Parkland Memorial Hospital was almost shut down last year after federal inspectors threatened to cut off hundreds of millions of dollars of Medicare and Medicaid funding after finding "deficiencies that represent an immediate and serious threat to patient health and safety." Because of its size and importance to the community, Parkland was allowed to stay open so long as it consented to close federal scrutiny.
Parkland, dogged by solid reporting from the DMN, has been coy about specific plans, but tomorrow, the Dallas County Commissioners Court will get an idea of how much the fixes will cost.

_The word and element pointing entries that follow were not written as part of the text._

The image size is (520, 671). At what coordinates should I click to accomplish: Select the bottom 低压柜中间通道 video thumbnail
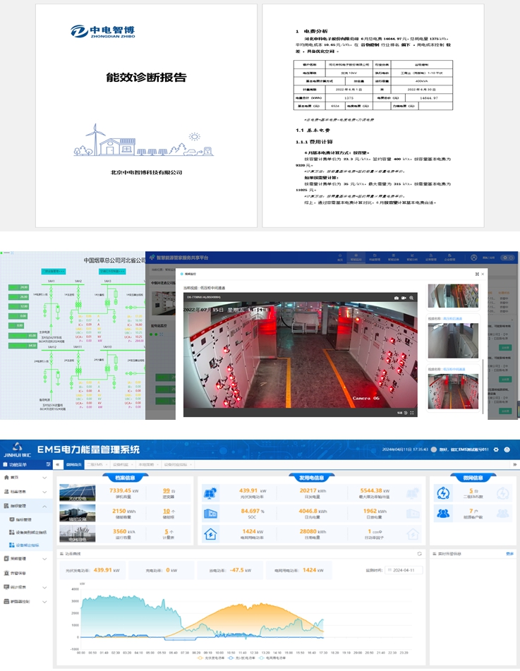click(x=453, y=392)
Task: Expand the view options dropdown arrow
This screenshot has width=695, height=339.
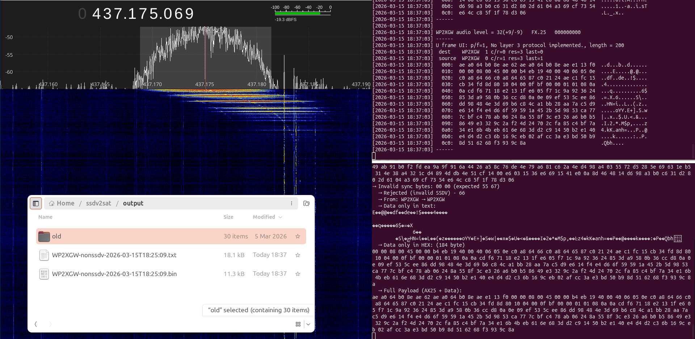Action: click(308, 324)
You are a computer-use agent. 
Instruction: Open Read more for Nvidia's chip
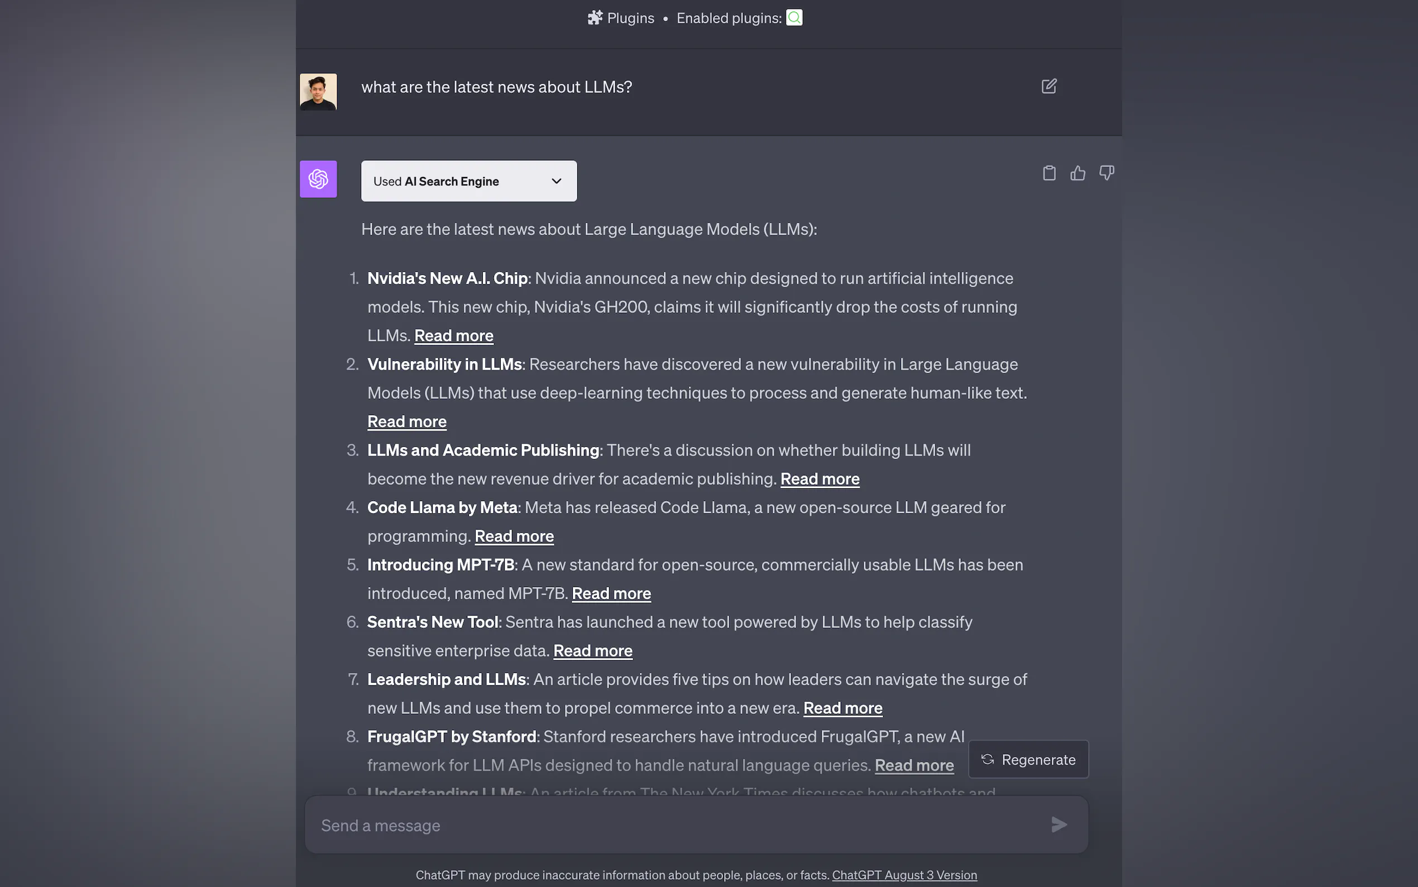454,336
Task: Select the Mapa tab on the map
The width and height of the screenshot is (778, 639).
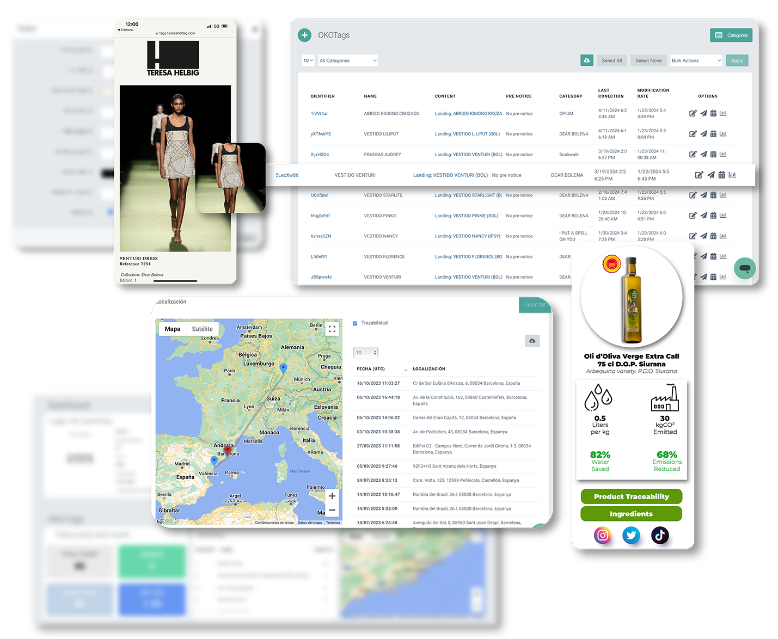Action: pyautogui.click(x=173, y=329)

According to tomorrow's briefing, Parkland will need to spend at least $31 million to bring itself into compliance with federal rules.
That includes $13.8 million to pay for 232 full-time positions (about a third in the emergency room), $9.1 million in consulting fees, $3.2 million for retention, $840,000 for additional supplies, and $600,000 in legal fees. Those are not included in the $1.2 billion operating budget proposed for 2013.
The presentation doesn't get into too many specifics, but the additional cash will add 57 new beds to the hospital and improve infection control, medication management, psychiatric services, etc.
In a voicemail she left me this morning, Parkland spokeswoman April Foran said the additional costs will be "funded internally" and that the hospital will not ask Dallas County to chip in. More specifically, she told me a moment ago, the money is coming from the hospital's reserves.
Now is as good a time as any to dip into the nest egg, but the costs could still be mounting. Buried in the briefing from Parkland officials is a bullet point noting that "substantial work remains ... to identify additional investments for [Centers for Medicare & Medicaid Services] initiatives."